*** EXTRACTED MATERIAL Section Begins ***
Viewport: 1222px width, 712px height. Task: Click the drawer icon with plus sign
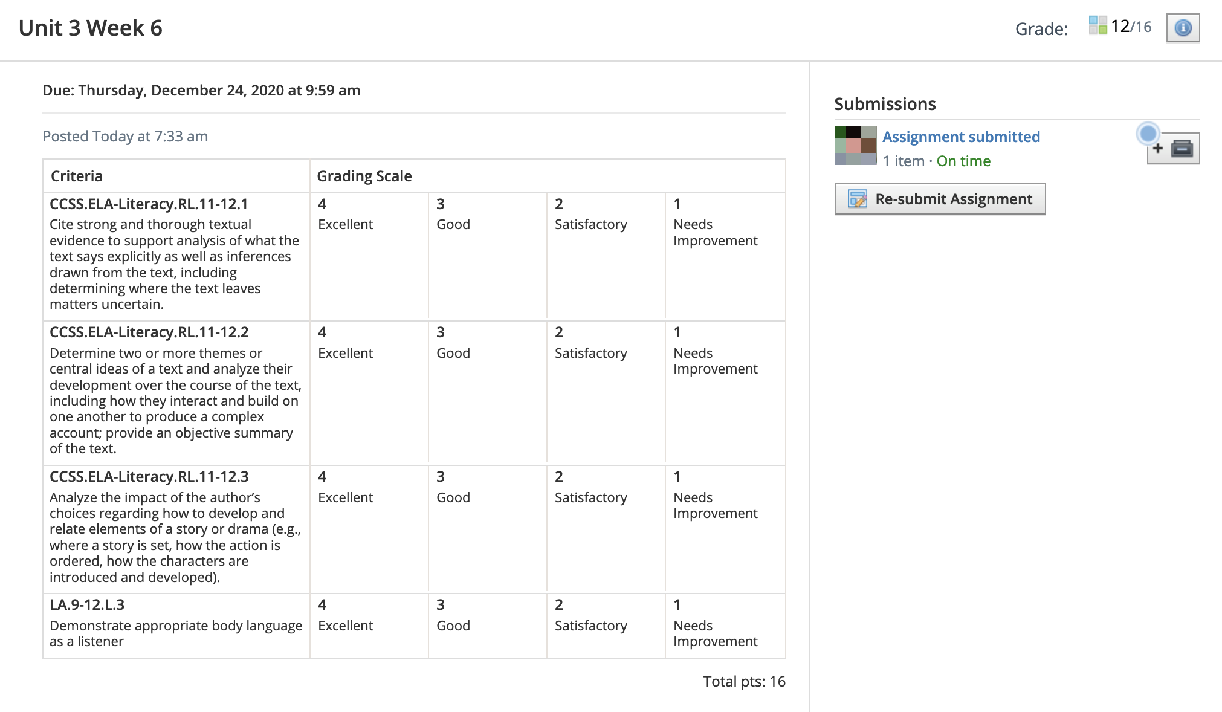1174,148
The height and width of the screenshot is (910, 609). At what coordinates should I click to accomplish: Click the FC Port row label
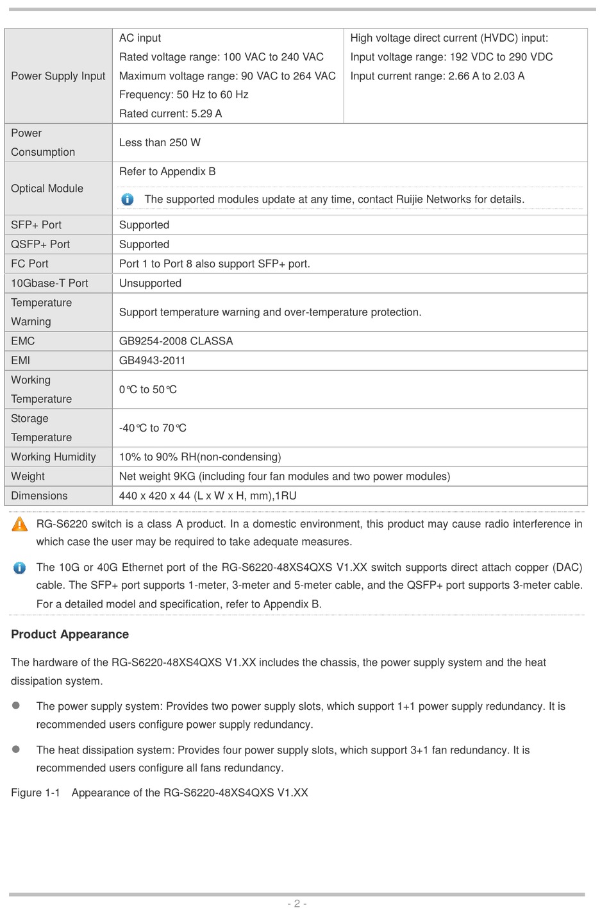coord(29,264)

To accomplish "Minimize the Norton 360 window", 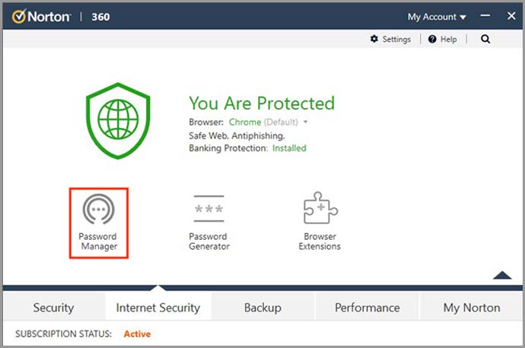I will (484, 16).
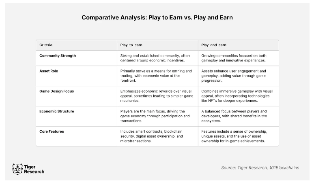This screenshot has height=182, width=314.
Task: Select the Play-to-earn column header
Action: (131, 44)
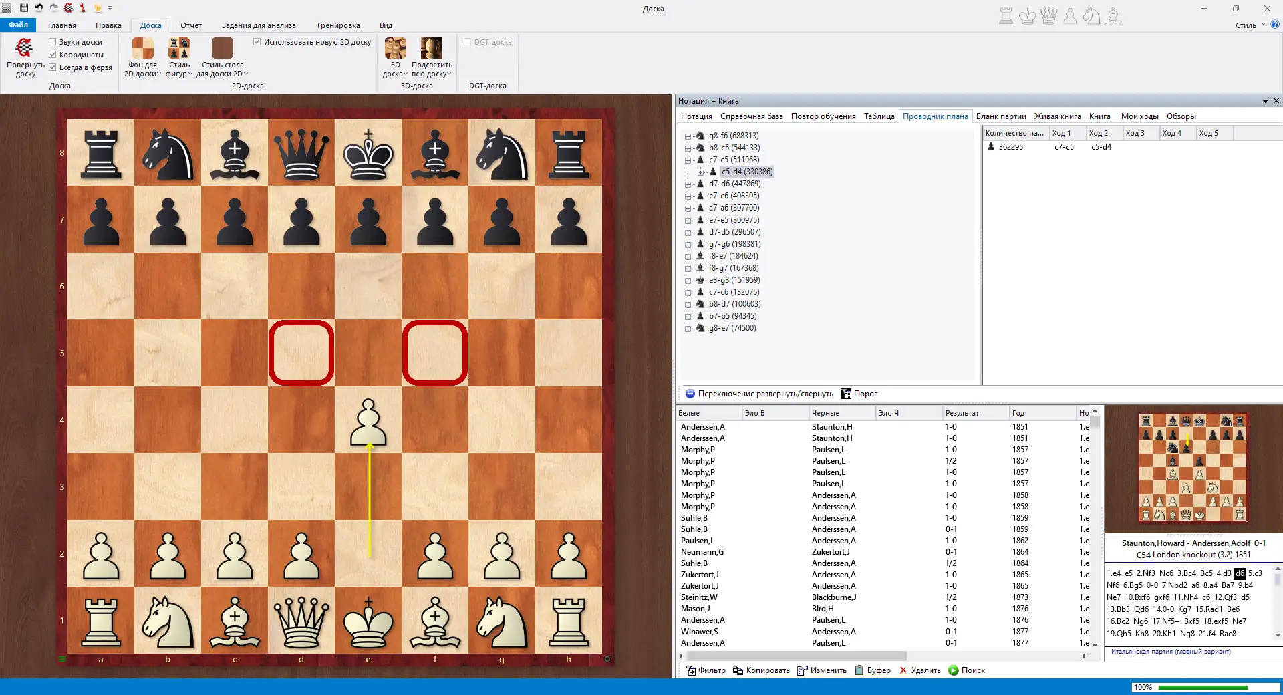The height and width of the screenshot is (695, 1283).
Task: Click the highlight whole board (Подсветить всю доску) icon
Action: click(x=431, y=49)
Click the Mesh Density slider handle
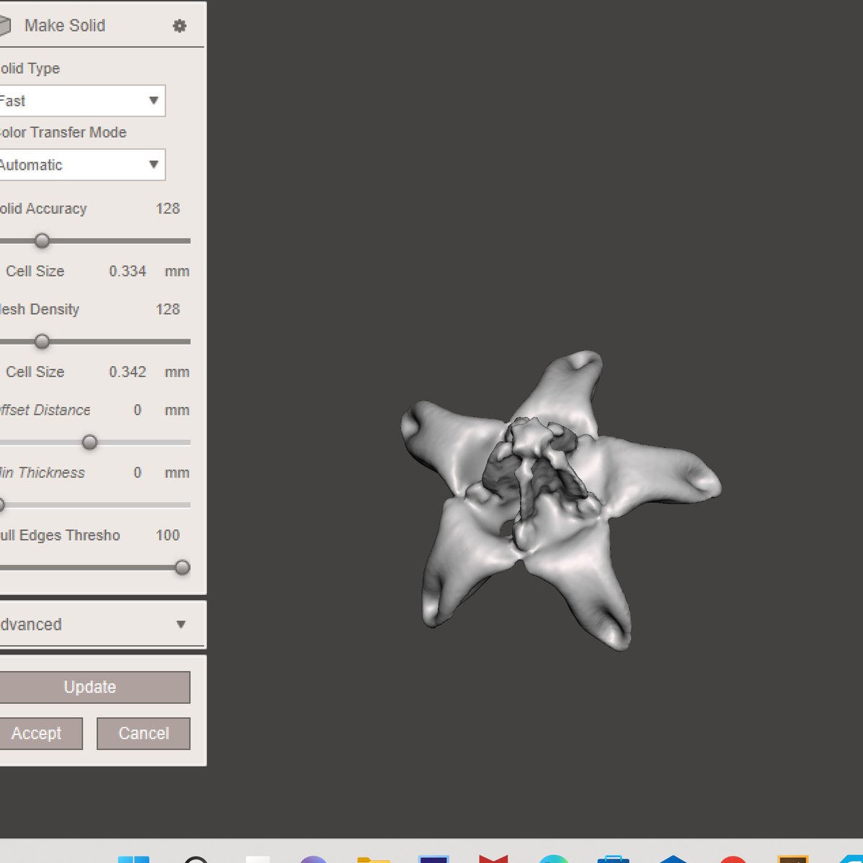Image resolution: width=863 pixels, height=863 pixels. (42, 342)
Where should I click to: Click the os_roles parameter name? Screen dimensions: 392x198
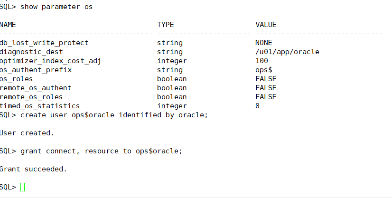tap(16, 79)
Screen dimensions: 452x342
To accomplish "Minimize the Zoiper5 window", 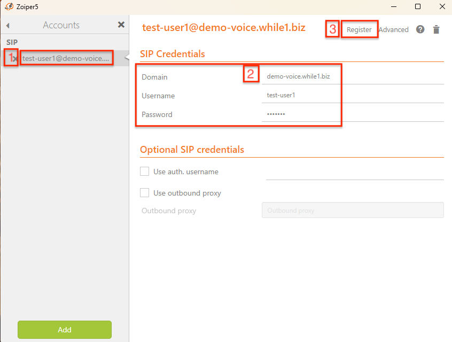I will [x=394, y=7].
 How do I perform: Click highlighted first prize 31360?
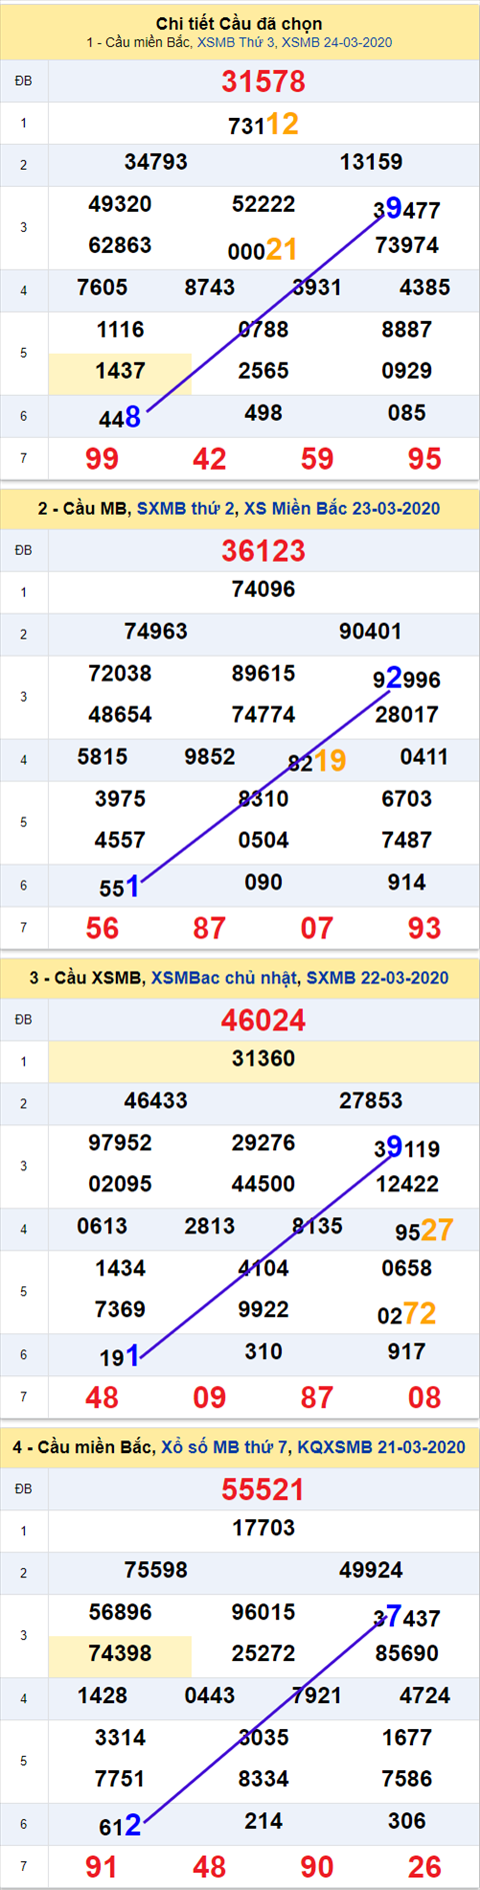coord(264,1059)
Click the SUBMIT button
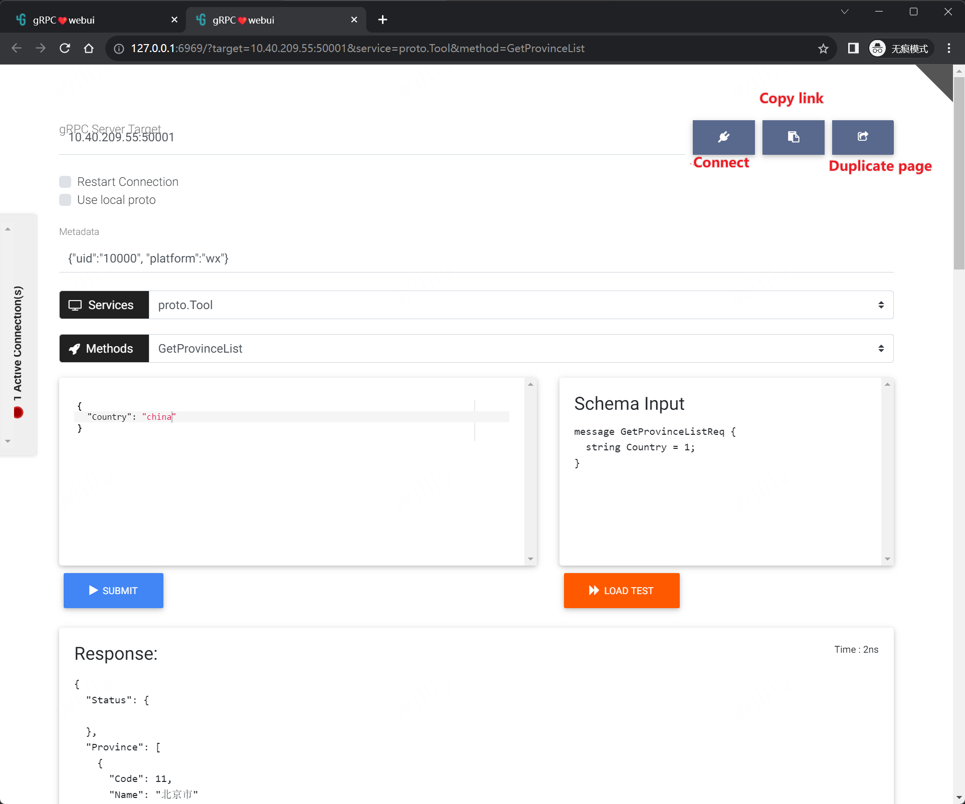Image resolution: width=965 pixels, height=804 pixels. click(x=113, y=590)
*** EXTRACTED MATERIAL Section Ends ***
WORK REQUEST:
The answer must be an exact copy of the lines from the one containing "How do I perform: Click" through the last line of the records, and nothing else. Pictures do not belong in it.

RESULT OF THE EXERCISE:
 How do I perform: Click highlighted first prize 31360?
coord(264,1059)
Click the SUBMIT button
Image resolution: width=965 pixels, height=804 pixels. click(x=113, y=590)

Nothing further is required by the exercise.